VITAL VOTER INFORMATION HITS the AIRWAVES in TEXAS (DESPITE SoS ANDRADE)

May 14, 2012

© 2012 jbjd

More evidence, the internet can function as the great equalizer.

Just because so far, SoS Hope Andrade (R), with all of the human and financial resources available to the state; has determined to withhold information from her office’s official web site, which is vital to making the voters of TX well-informed at the polls – TEXAS, WE HAVE A PROBLEM. – does not mean, these facts cannot be disseminated, anyway.

SATURDAY MORNING SHOW 05.12.12 by Lone Star Voice | Blog Talk Radio.
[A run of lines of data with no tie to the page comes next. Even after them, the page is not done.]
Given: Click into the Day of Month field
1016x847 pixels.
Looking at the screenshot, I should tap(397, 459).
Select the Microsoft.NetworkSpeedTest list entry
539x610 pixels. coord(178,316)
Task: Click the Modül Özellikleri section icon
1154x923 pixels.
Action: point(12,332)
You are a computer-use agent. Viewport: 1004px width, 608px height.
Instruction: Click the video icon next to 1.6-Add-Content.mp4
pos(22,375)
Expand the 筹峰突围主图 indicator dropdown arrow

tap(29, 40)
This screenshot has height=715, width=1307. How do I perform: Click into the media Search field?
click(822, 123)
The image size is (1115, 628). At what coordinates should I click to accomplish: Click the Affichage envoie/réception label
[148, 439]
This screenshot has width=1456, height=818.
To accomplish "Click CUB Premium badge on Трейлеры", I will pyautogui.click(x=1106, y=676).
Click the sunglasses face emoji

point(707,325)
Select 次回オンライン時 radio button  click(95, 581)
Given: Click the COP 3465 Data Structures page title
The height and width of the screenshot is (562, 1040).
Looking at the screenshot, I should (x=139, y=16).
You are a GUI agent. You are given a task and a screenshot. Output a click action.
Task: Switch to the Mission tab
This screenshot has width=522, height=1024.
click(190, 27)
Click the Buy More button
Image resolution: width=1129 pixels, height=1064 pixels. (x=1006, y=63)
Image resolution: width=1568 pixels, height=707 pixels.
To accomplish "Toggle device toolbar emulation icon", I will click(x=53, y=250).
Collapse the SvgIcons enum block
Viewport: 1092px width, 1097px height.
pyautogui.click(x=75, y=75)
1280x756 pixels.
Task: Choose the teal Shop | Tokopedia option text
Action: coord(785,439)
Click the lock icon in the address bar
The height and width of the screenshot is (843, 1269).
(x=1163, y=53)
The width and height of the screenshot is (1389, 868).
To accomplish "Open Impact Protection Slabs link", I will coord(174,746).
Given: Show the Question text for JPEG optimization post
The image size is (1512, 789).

Hosted by Mel Moss, with guest Kelly Canon (and her guest, jbjd).

If other citizens of TX (and throughout the US) labored as diligently as Kelly Canon from Arlington, TX to learn how the electoral system functions; to hone up on the issues that matter to them; and, determined to promote those issues within that system based on their new found knowledge, to target their activism to those members of government whose job is to address such citizen petitions; we would all know that the Presidential candidates whose names appear on our state ballots are Constitutionally eligible for the job. (And in states like TX and SC; that eligibility status could be ‘fixed’ by the time ballots are printed for use in the 2012 general election!)

Stop focusing the Presidential candidate eligibility issue on such things as privileged private documents or paid political advertisements. As I told you way back in the summer of 2008; it’s all about getting on the ballot. Trust me; it’s never too late to become a civic citizen, even if in your state, it’s too late to fix the ballot in time for the 2012 general election.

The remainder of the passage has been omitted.